Mansilla vuelve a oír las horas

El reloj de Mansilla vuelve a marcar las horas para los vecinos de la localidad serrana. :: L. R./
El reloj de Mansilla vuelve a marcar las horas para los vecinos de la localidad serrana. :: L. R.

Ayuntamiento y Cofradía han invertido casi 8.000 euros en arreglar el reloj y las campanas

FÉLIX DOMÍNGUEZ

En Mansilla de la Sierra, un pueblo al que en los años sesenta del pasado siglo se le despojó de toda su esencia y su historia, dado que acabó bajo las aguas del embalse que lleva su nombre, apenas le quedan vestigios de lo que fue. Todo en él es nuevo, salvo el recuperado puente de Suso, que fue rescatado del fondo del pantano y ahora forma parte del paisaje urbano de la localidad, o la ermita de Santa Catalina, que se salvó porque está construida en una zona a la que no llegan las aguas embalsadas.

Sin embargo, ya ha pasado más de medio siglo desde que se construyó el nuevo Mansilla y los más viejos del lugar se han llegado a encariñar con el mismo. No es el cariño y la añoranza por aquel núcleo humano serrano cuyas ruinas reaparecen cuando el nivel del pantano alcanza sus mínimos, pero es cariño al fin y al cabo.

Ese es, entre otros, uno de los principales motivos que ha llevado al Ayuntamiento de la localidad y a la Cofradía del Bendito Cristo de Mansilla, a acometer el arreglo del reloj situado en la torre de la iglesia de la Concepción, construida en 1960 para el nuevo pueblo y que, «desde hace unos diez años estaba roto y no daba las horas, además de que los badajos de las campanas también estaban muy deteriorados y representaban bastante peligro para los vecinos y visitantes, ya que se podían desprender y causar algún accidente», señalaba el alcalde, José Manuel Ballesteros.

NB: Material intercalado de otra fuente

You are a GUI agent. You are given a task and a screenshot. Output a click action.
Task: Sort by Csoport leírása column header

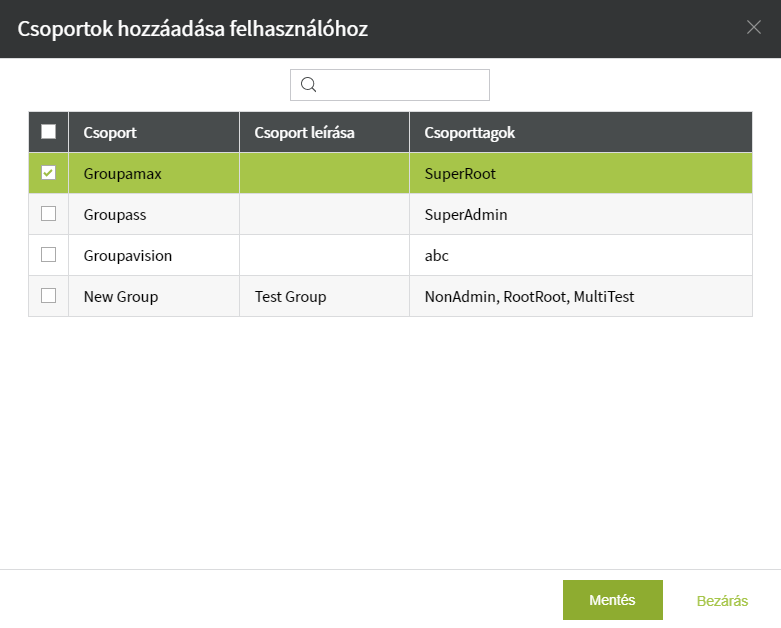coord(324,132)
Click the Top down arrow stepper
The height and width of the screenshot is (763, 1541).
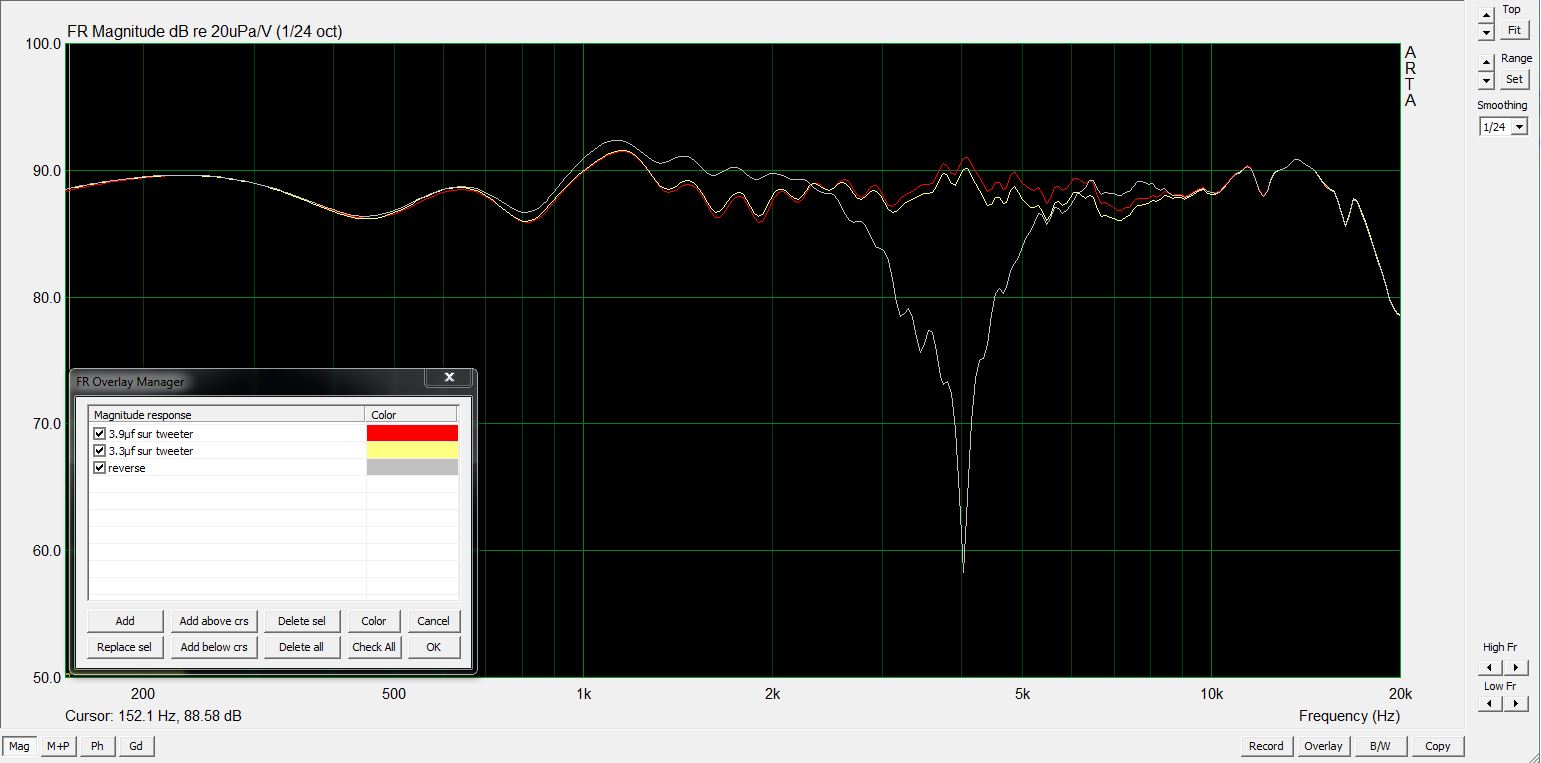coord(1486,31)
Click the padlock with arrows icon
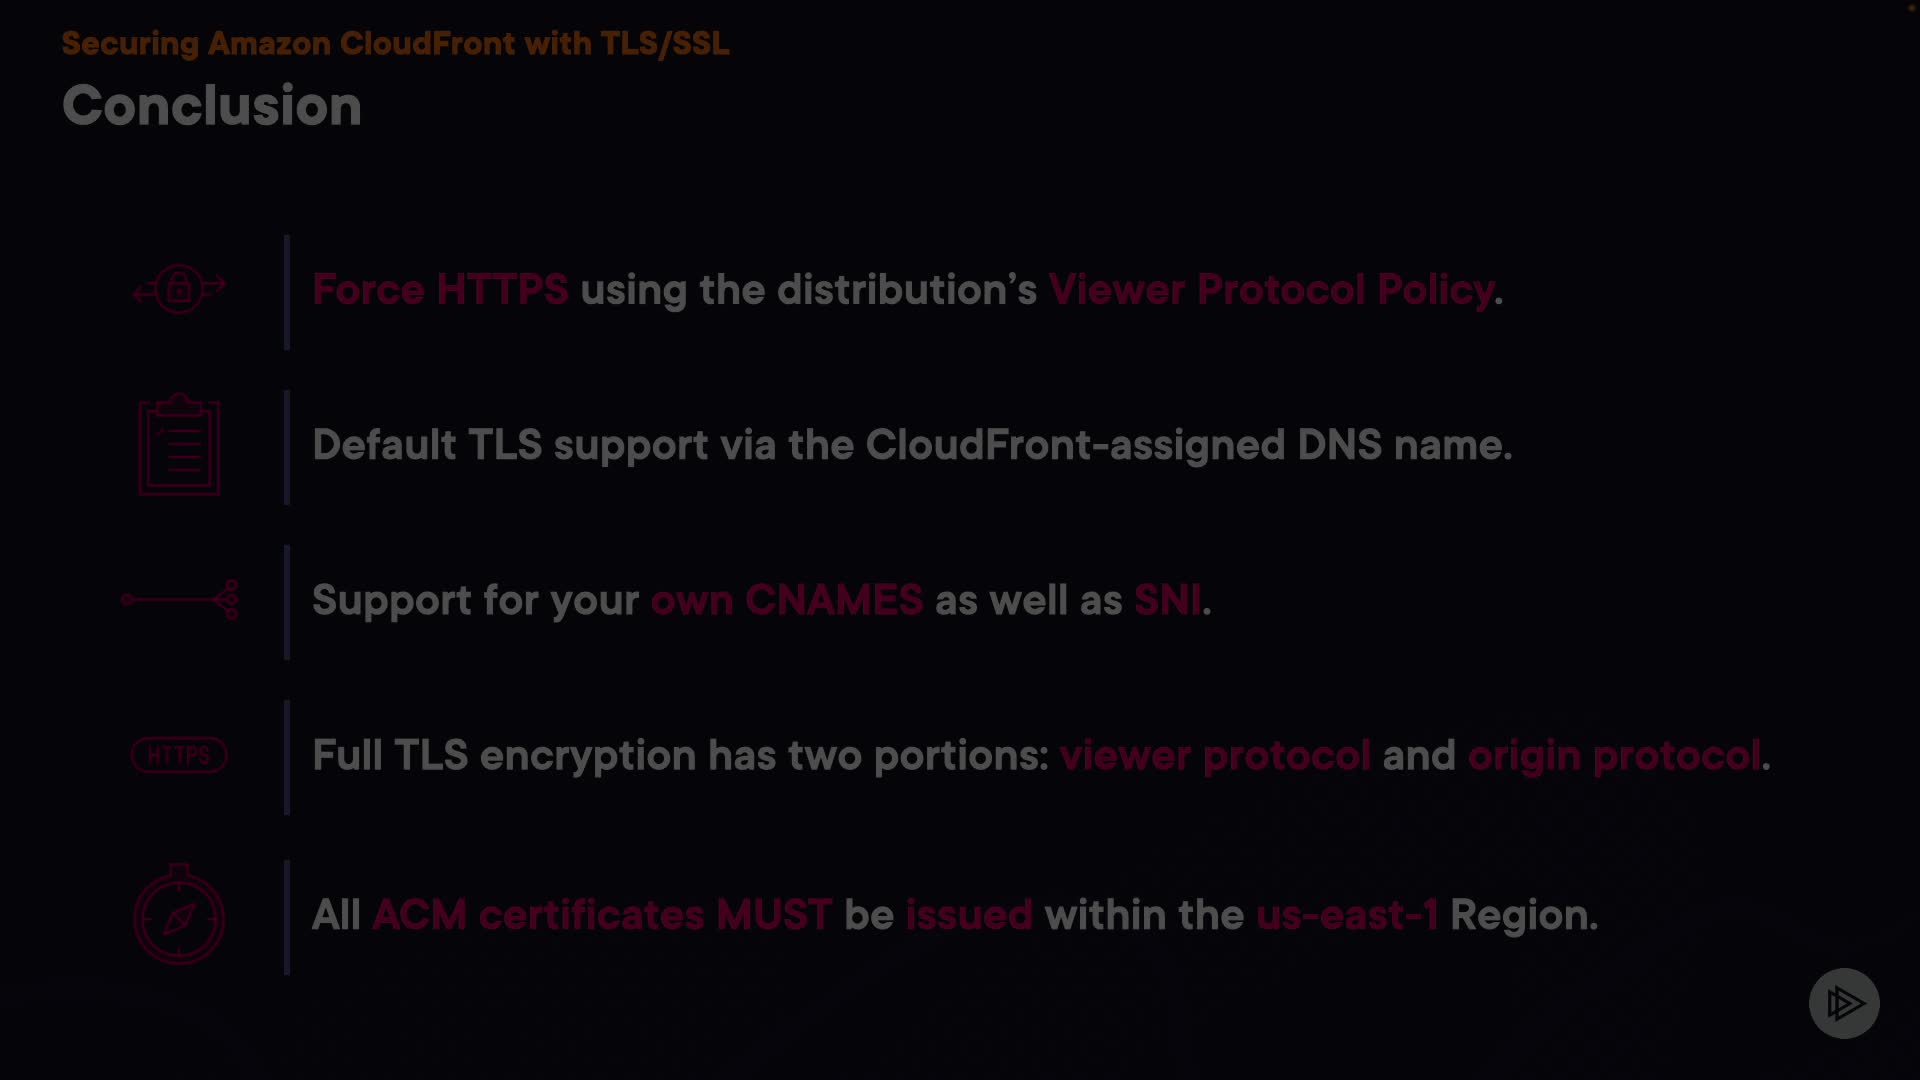This screenshot has height=1080, width=1920. pyautogui.click(x=180, y=289)
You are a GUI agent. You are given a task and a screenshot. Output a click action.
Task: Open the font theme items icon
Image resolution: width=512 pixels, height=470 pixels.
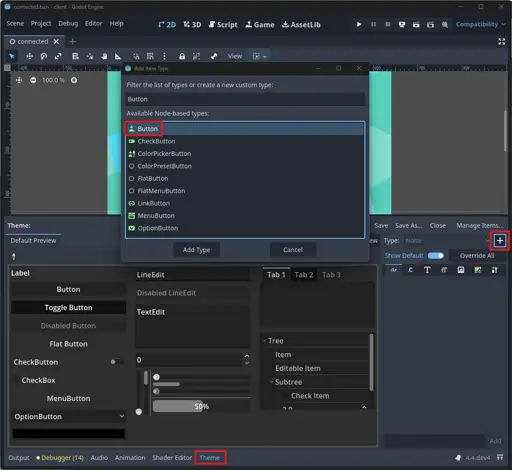click(427, 270)
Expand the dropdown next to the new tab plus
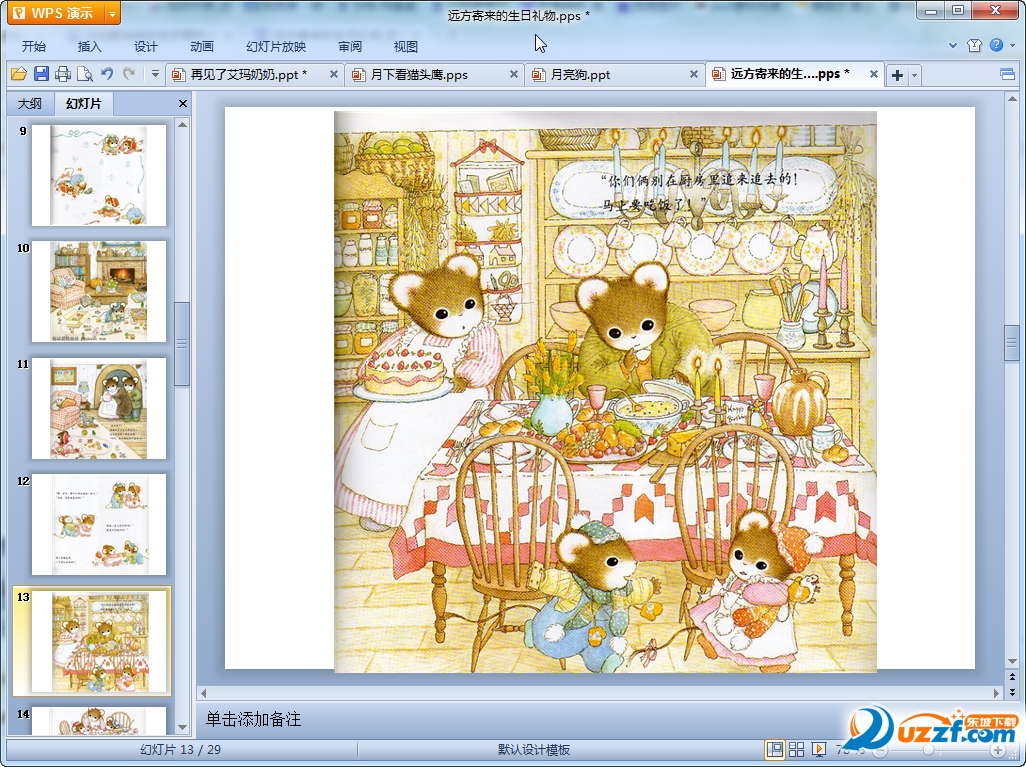 [914, 75]
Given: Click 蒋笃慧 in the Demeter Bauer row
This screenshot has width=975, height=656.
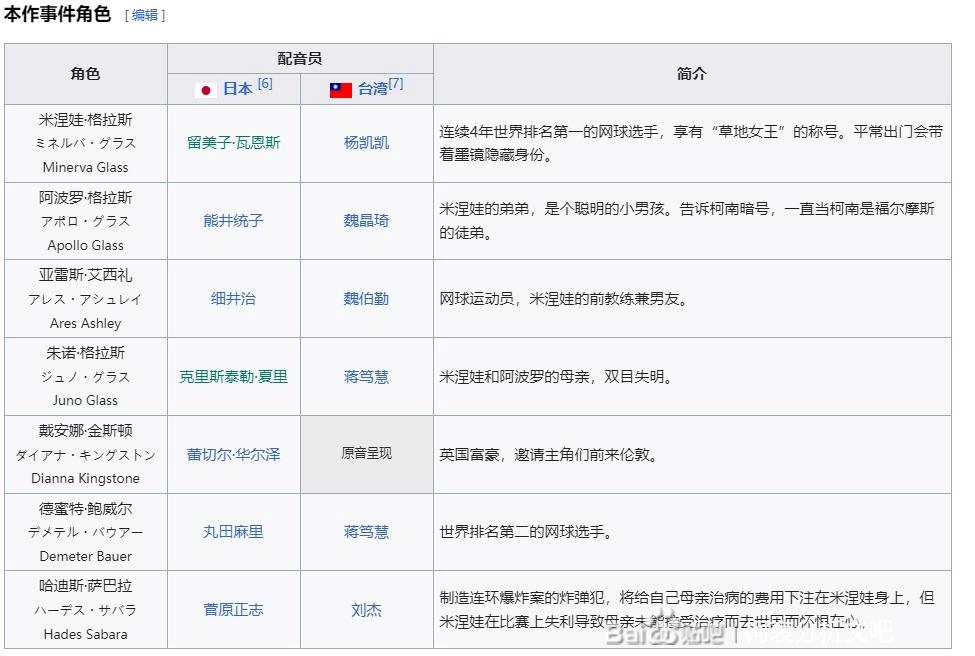Looking at the screenshot, I should tap(366, 532).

Así que las señaladas instituciones se pusieron manos a la obra y, con un coste aproximado de 8.000 euros, lograron que se subsanasen ambos problemas, con lo que ahora el reloj vuelve a marcar las horas puntualmente y, además, esas horas las advierte todo el pueblo a través del sonido de las campanas. Ballesteros indicaba que dicho sonido «produce en el pueblo una sensación de alegría que se echaba mucho en falta, de manera especial en las personas más mayores de la localidad, ya que ellos están más acostumbrados a guiarse un poco por el sonido de las campanas, con lo que ahora están contentísimos».